A compreensão das nações “superiores” em relação as “inferiores” é caracteristicamente narcisista. Olham de cima para baixo, como os sem cultura ou os de subcultura, enquanto aquelas são o suprassumo da inteligência e da evolução. Onde todos os caminhos possíveis já foram perseguidos pelos superiores e os inferiores devem ser vistos como coitados, bárbaros ou jurássicos no entendimento do todo. O dinamismo étnico desvincularia qualquer ensejo de padrão. O que serve para uns não necessariamente atende a todos!

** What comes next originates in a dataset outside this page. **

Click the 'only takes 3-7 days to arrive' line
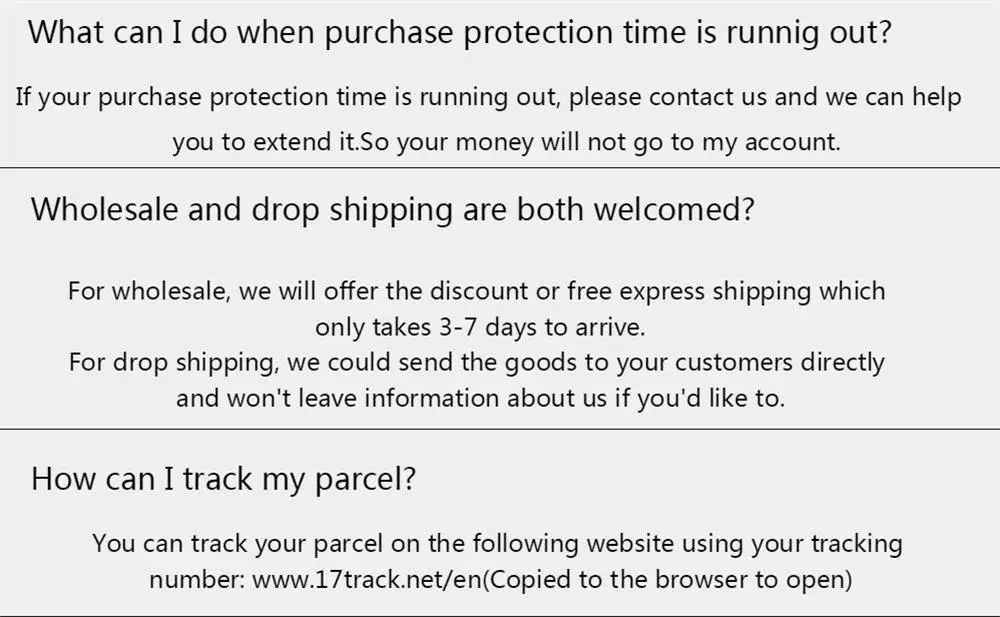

As pessoas seguem os padrões não com aquele coitadismo apenas de serem aceitos pela sociedade, mas muito mais pelo desejo antropofágico de querer ser o outro. Vamos melhorar essa compreensão? O desejo do escravo não era deixar de ser escravo para viver sua liberdade, ter sua própria terra, cultivá-la, buscar relacionamentos longe das obrigatoriedades, ir e vir quando e onde quisesse, espreguiçar-se e alongar-se ao seu bel prazer, contemplar a luz do dia e contar as estrelas sem a repressão do olhar do seu déspota, nada disso! Tudo isso é poético, mas não prático, pois a maioria deles queriam de fato era se torna um dia senhor e, portanto, poder escravizar os outros. É duro perceber que em nossas relações o que traz contento não é o que traz alegria a todos, mas sim a dor do outro.

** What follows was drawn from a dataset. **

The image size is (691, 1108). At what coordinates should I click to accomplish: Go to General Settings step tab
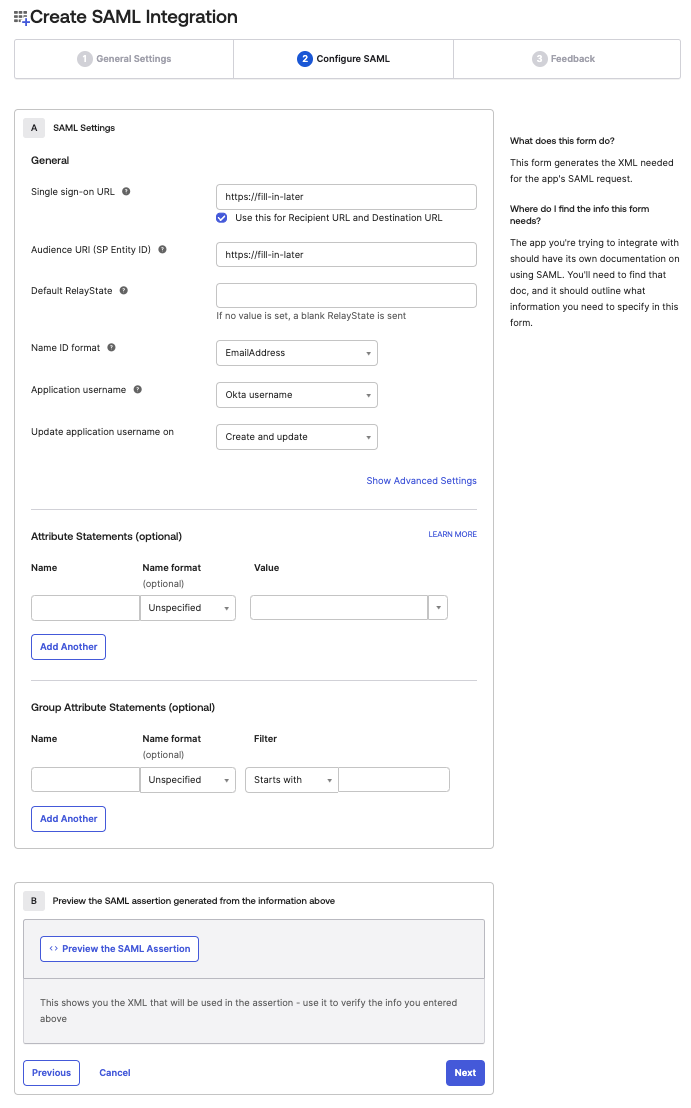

Servir é o ato de compreensão dos limites. Quantos são animais ferozes em relação aos limites alheios, mas são belas e inofensivas ovelhinhas em relação as suas próprias limitações. Reclamam quando o mundo é incompassivo com eles, mas são incompassivos as limitações do outro. O Apóstolo Paulo quando fala da carne sacrificada a ídolos alerta para que não nos achemos a medida de todas as coisas. Jesus dirá: Com à medida que vocês medirem, vocês serão medidos também.
Não são as imposições dos padrões de sucesso e de status que trará vida, já que a vida se faz quando encontra as diversidade da experiência alheia. Como numa grande Pangeia, retornamos à junção dos continentes que um dia decidiram se ilhar. Vale aqui lembrar o que o filósofo colombiano Bernardo Toro nos alerta “o cuidado não é uma opção: aprendemos a cuidar ou perecemos”. Segundo ele, esse “saber cuidar de si e do outro” é o cuidado fundamental. A partir dessa consciência, os que ficarem para trás não serão considerados matéria de análise para o carbono 14 no futuro, mas seguiremos juntos para o sagrado sonho chamado Reino de Deus. Um reino que assimila a multiplicidade como riqueza daquilo que nos promove a humanidade.